§ TASK DIRECTIONS
Extract the line that contains "Instruction: Select the" and every line after it to the end of the records below, exactly as written and nothing else.

§ Pixel coordinate grounding data

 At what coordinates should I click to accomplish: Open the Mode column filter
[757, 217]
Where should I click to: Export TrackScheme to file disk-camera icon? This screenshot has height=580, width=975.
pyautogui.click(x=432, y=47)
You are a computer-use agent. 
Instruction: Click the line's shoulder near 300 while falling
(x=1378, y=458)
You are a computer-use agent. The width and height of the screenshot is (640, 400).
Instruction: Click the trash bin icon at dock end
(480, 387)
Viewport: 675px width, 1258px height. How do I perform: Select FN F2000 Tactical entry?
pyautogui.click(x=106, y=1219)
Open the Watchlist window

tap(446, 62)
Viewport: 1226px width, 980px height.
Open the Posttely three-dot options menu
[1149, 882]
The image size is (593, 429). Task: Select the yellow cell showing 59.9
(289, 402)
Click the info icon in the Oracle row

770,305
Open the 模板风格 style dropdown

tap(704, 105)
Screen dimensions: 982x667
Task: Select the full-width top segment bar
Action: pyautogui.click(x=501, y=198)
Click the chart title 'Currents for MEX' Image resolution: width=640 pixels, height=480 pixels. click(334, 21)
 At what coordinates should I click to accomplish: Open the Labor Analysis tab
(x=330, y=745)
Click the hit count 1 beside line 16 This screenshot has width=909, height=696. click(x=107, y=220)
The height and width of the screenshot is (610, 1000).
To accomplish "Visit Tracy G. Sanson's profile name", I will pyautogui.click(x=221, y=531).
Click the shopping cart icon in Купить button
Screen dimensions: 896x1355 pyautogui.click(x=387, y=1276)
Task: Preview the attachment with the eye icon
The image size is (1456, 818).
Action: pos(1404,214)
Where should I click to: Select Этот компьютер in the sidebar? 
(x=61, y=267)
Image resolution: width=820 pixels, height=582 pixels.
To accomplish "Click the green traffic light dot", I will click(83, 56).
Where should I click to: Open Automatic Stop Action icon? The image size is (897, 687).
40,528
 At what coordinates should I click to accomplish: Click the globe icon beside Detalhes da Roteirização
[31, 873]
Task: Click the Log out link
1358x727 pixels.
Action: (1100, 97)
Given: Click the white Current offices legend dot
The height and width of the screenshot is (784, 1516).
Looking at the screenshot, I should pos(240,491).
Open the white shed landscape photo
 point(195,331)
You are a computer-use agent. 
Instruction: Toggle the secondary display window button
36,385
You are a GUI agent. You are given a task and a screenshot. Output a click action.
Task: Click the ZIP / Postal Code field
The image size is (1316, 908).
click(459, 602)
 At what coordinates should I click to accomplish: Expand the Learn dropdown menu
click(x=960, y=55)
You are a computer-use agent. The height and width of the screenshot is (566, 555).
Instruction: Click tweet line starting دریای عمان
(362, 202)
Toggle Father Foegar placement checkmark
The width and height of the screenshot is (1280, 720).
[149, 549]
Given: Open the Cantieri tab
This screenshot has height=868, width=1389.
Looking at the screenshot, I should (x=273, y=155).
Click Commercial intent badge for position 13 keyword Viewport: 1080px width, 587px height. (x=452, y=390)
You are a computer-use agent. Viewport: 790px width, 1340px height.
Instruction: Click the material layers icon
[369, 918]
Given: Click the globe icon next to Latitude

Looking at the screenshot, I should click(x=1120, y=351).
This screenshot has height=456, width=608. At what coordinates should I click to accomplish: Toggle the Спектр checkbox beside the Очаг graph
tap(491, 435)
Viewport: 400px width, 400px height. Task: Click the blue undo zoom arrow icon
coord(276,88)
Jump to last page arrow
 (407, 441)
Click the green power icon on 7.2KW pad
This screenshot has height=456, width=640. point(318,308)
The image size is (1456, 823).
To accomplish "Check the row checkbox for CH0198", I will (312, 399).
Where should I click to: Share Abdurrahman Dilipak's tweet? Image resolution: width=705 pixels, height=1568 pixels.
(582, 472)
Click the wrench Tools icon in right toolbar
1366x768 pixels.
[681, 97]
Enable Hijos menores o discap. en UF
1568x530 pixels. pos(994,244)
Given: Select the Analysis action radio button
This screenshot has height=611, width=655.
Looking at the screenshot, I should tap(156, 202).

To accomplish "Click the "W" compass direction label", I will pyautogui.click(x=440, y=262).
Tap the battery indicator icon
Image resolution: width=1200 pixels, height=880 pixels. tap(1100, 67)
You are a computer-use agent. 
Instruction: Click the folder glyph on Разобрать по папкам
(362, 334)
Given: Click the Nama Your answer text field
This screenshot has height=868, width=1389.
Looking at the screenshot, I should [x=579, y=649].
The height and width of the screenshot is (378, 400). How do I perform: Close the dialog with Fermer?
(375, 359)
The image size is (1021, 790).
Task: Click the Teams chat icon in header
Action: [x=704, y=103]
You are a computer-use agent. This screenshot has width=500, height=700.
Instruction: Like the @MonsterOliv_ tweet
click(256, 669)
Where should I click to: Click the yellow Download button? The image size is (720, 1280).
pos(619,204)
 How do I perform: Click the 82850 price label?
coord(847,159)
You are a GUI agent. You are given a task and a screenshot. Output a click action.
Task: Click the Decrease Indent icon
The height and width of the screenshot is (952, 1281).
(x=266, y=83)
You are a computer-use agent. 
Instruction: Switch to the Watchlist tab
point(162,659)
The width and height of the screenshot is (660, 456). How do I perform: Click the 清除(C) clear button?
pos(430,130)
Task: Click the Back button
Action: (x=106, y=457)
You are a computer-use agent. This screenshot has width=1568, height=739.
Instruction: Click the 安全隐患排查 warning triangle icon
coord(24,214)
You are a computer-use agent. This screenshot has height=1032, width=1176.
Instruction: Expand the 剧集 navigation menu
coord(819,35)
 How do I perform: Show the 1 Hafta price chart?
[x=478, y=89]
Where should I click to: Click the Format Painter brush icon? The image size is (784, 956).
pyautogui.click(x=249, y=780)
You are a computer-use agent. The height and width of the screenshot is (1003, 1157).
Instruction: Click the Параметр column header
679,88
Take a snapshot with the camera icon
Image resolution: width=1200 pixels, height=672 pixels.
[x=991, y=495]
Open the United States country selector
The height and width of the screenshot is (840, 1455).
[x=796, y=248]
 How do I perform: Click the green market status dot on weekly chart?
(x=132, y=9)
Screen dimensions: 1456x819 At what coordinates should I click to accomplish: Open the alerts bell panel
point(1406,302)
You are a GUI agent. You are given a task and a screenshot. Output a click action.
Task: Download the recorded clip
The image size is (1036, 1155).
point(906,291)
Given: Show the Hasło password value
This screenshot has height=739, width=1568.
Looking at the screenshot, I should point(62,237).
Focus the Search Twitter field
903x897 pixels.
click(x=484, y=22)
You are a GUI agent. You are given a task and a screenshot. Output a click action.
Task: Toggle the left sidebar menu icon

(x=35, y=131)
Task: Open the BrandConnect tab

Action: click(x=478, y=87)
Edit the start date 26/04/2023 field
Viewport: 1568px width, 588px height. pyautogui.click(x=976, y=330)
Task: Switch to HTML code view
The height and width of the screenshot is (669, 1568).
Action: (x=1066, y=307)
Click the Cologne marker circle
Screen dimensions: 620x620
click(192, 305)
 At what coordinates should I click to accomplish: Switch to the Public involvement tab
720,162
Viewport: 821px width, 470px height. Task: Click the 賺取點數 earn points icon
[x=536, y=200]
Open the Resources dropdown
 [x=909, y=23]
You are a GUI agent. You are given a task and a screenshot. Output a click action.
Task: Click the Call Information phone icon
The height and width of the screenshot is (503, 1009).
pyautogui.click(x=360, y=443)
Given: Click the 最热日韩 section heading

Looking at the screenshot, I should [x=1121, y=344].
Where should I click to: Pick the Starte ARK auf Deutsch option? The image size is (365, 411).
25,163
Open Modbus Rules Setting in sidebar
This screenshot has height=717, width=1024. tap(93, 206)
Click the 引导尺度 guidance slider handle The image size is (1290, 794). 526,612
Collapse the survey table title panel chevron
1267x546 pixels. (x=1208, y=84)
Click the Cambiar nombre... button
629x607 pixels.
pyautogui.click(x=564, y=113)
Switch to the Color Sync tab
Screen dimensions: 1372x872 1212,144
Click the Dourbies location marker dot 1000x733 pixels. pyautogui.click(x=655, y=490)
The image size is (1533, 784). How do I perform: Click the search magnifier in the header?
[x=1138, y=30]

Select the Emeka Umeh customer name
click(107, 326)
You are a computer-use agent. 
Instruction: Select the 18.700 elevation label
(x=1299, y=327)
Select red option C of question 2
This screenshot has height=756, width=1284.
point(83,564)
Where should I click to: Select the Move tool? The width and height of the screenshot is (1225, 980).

§ OUTPUT
Instruction: Select the 18.700 elevation label
(x=1299, y=327)
Select red option C of question 2
This screenshot has height=756, width=1284.
point(83,564)
Where should I click to: Select the Move tool? The width and height of the screenshot is (1225, 980).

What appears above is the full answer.